Targeted imaging of NK1 receptor-expressing cancer with ⁶⁴Cu-labeled new NK1 ligand

Objectives Neurokinin 1 receptor (NK1R) is expressed in gliomas and other malignancies and represents a promising target for molecular imaging and targeted radionuclide therapy. The goal of this study was to evaluate a novel ⁶⁴Cu-labeled ligand (NK1R-NOTA) for targeting NK1R expressing cells and xenografts.

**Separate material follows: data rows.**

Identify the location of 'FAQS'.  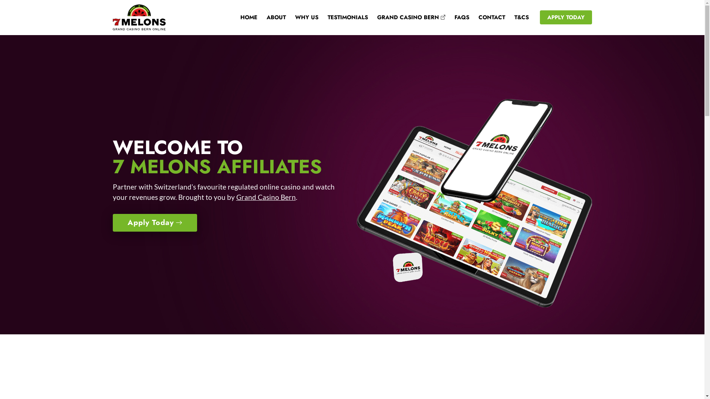
(456, 17).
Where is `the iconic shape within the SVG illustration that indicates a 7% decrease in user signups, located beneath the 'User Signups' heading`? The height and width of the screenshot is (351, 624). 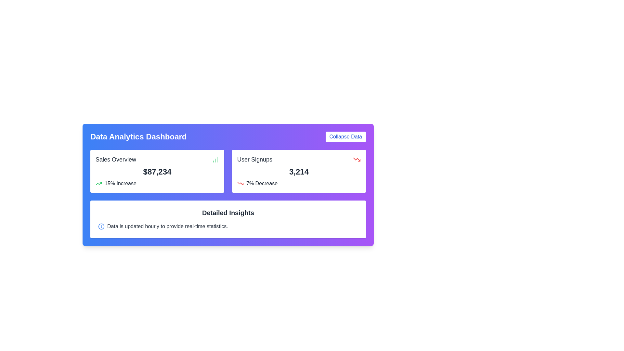
the iconic shape within the SVG illustration that indicates a 7% decrease in user signups, located beneath the 'User Signups' heading is located at coordinates (357, 159).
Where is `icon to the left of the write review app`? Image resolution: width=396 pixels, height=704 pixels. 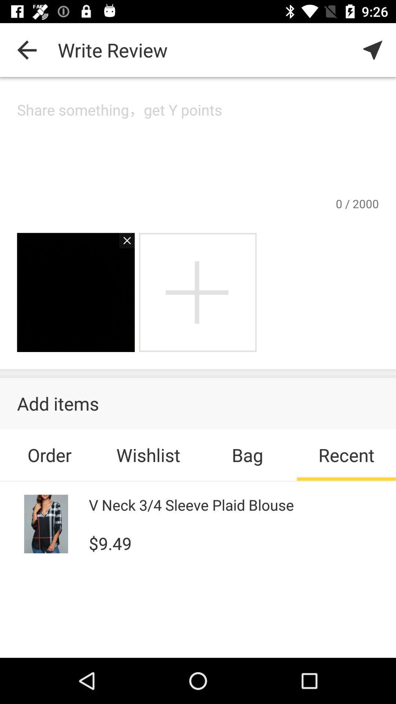
icon to the left of the write review app is located at coordinates (26, 49).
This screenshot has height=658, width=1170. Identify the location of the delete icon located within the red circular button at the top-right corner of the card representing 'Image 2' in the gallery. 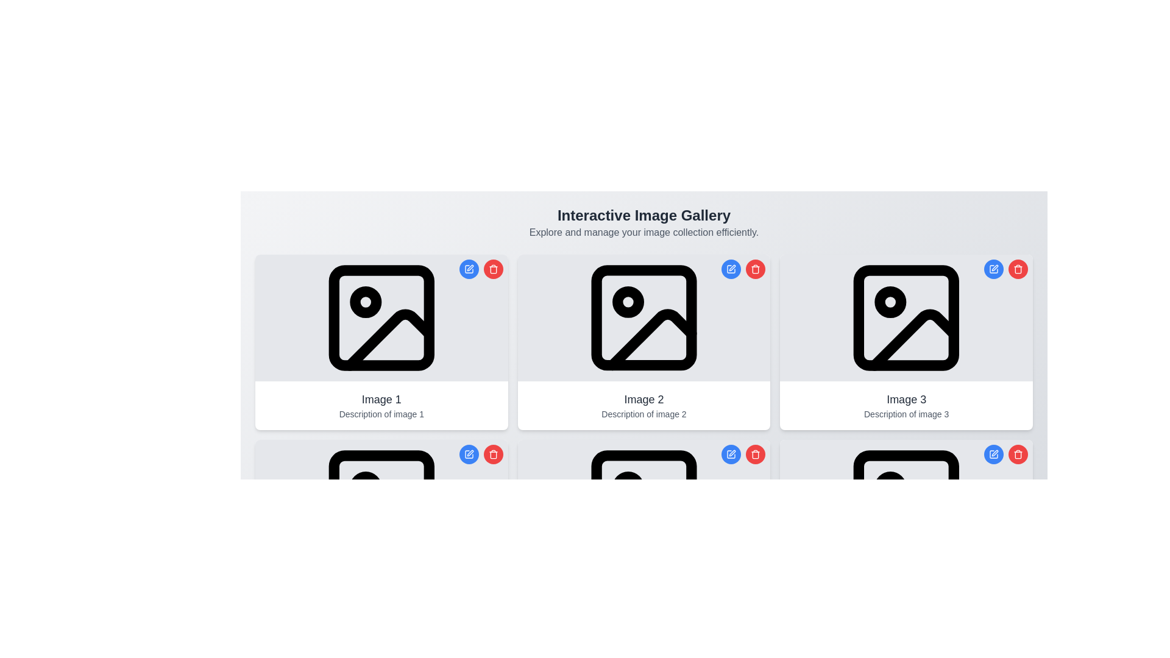
(755, 454).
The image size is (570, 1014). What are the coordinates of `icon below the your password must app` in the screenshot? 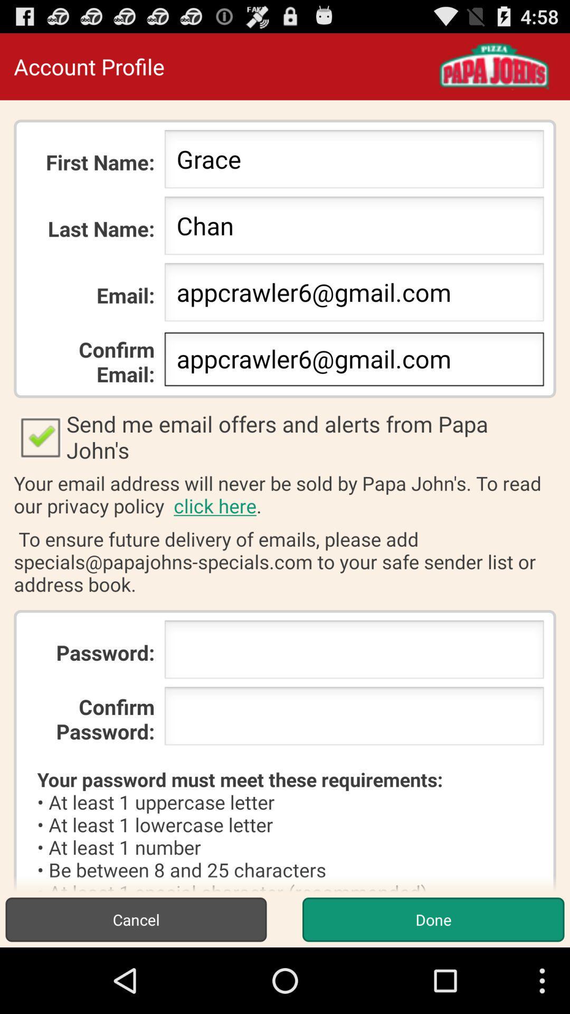 It's located at (136, 919).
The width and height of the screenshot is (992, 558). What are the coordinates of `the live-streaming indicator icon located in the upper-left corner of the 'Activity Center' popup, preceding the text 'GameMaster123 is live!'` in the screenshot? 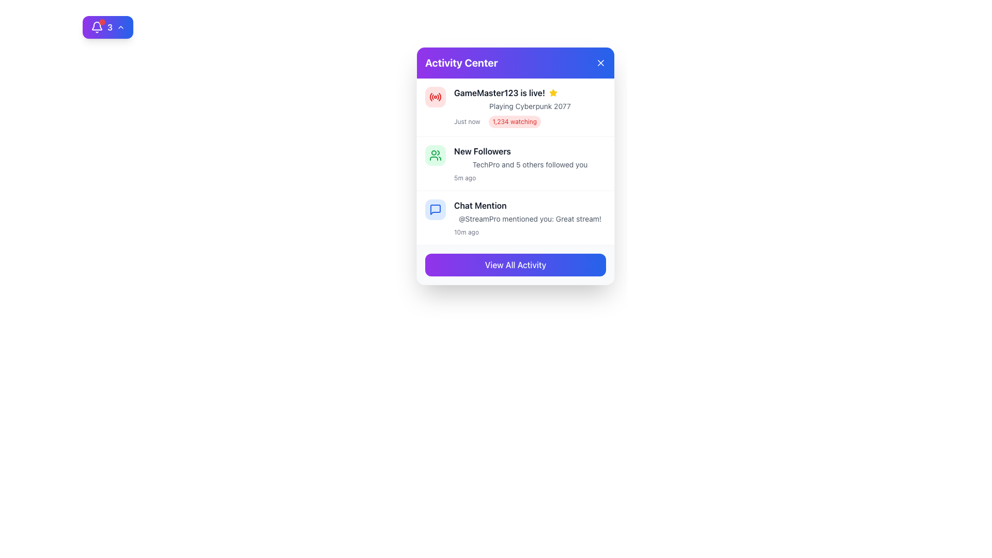 It's located at (436, 97).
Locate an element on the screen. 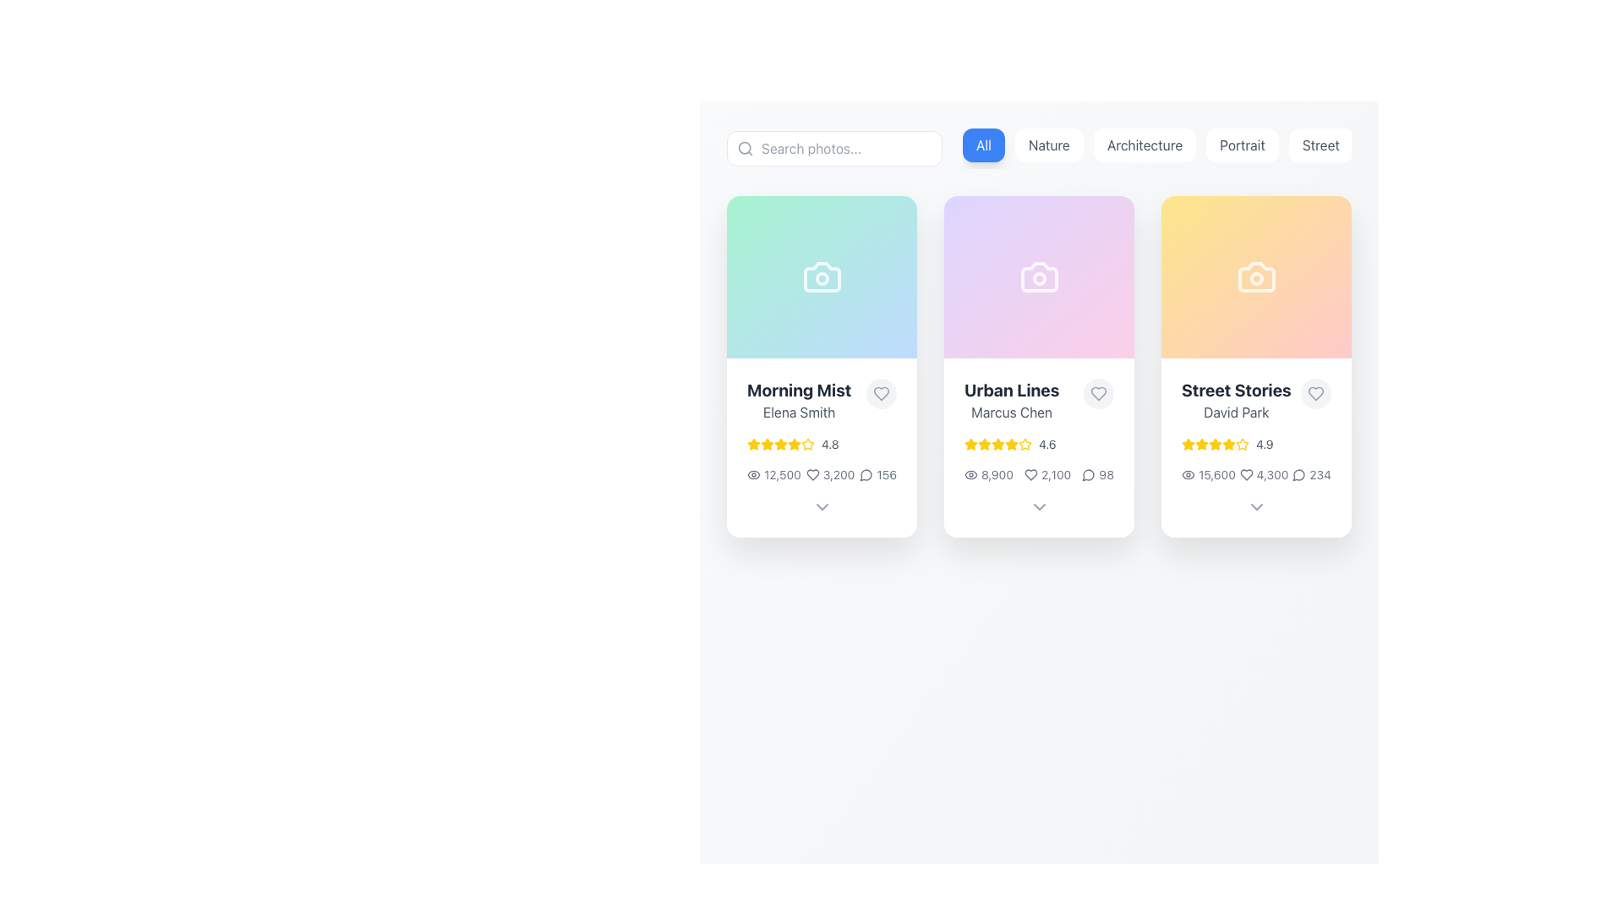 The height and width of the screenshot is (913, 1623). the second star in the horizontal sequence of rating stars for the 'Morning Mist' card, indicating a filled portion of the rating is located at coordinates (806, 443).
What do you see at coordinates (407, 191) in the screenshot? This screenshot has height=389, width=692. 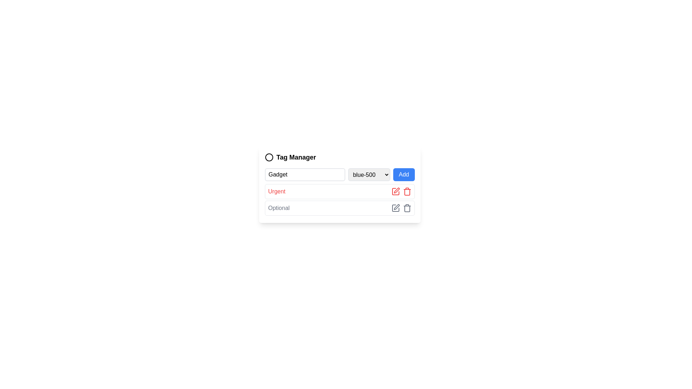 I see `the trash can icon located to the right of the edit pencil icon in the horizontal group of interactive icons` at bounding box center [407, 191].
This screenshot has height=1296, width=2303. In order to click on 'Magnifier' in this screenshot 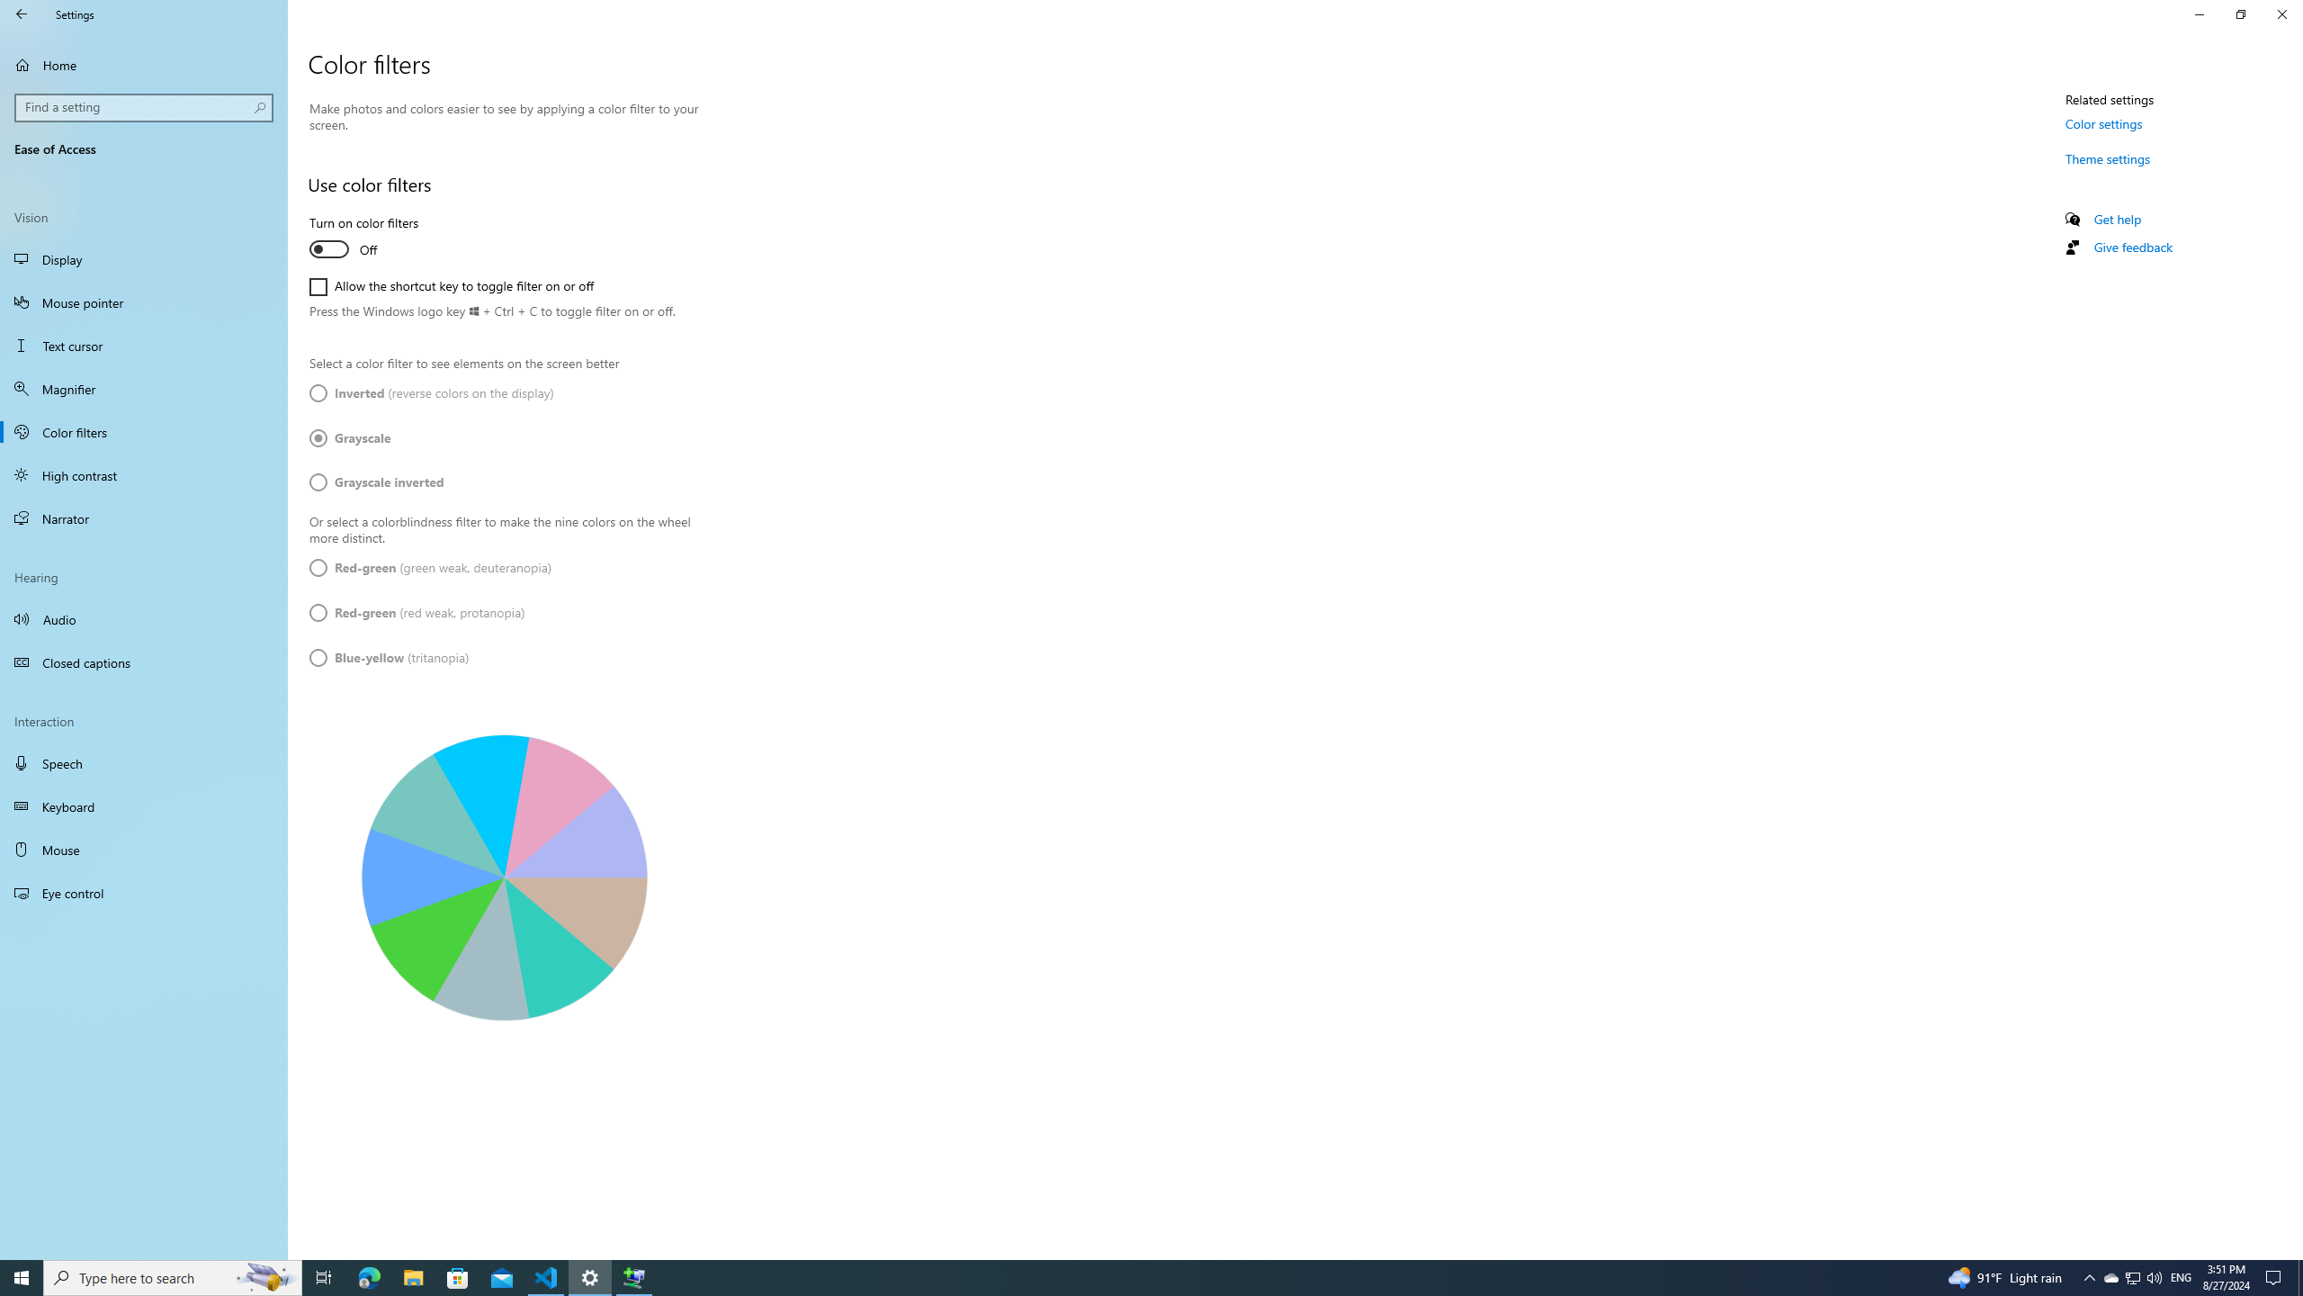, I will do `click(143, 389)`.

Methods The new NK1R ligand was synthesized using a 6-step procedure and linked to NOTA for ⁶⁴Cu chelation. ⁶⁴Cu-NK1R-NOTA was prepared by incubation of NK1R-NOTA with ⁶⁴CuCl₂ in the presence of CH₃COONH₄. The radioligand uptake was evaluated for NK1R-transduced HEK293 cells (HEK293-NK1R) and for NK1R negative HEK293 wild type cells. Biodistribution and tumor uptake was assessed by small animal PET imaging of mice bearing HEK293-NK1R and HEK293-WT xenografts.

Results NK1R-NOTA was synthesized in an overall yield of ~55 %. NK1R-NOTA-⁶⁴Cu was obtained with a radiochemical purity of > 95%, and the specific activity was >3.7 MBq/nmol. HEK293-NK1R cells demonstrated a high uptake of NK1R-NOTA-⁶⁴Cu (15.9±0.6% after 2 h incubation at 37 °C); co-incubation with an excess of unlabeled NK1R-NOTA reduced uptake by 90%. PET imaging showed that NK1R-NOTA-⁶⁴Cu had a rapid high accumulation in HEK293-NK1R xenografts and low uptake in HEK293-WT xenografts (7.1±1.3 vs 0.7±0.2%ID/mL at 1h). A significant fraction of radioactivity was retained in HEK293-NK1R xenografts at 4 and 20 h pi (6.2±1.4 and 3.8±0.8%ID/mL, respectively). Radioactivity was rapidly cleared by the liver, which resulted in high contrast images. Biodistribution studies confirmed that the tumor-to-organ ratios were ≥ 5 for all studied organs at 1 h p.i, except liver and intestine; and the tumor-to-intestine ratio was also improved to 5 at 20 h.

Conclusions NK1R-NOTA-⁶⁴Cu is a promising ligand for PET imaging of NK1R-expressing cancer cells. Rapid tumor uptake and high tumor-to-organ ratios at 1 h are encouraging for imaging tumors outside the abdomen with Al¹⁸F or ⁶⁸Ga-labeled NK1R-NOTA.

Research Support Supported by NIH grant P50-CA84638, NIH Small-Animal Imaging Research Program grant R24 CA83084 and NIH Center grant P30 CA08748.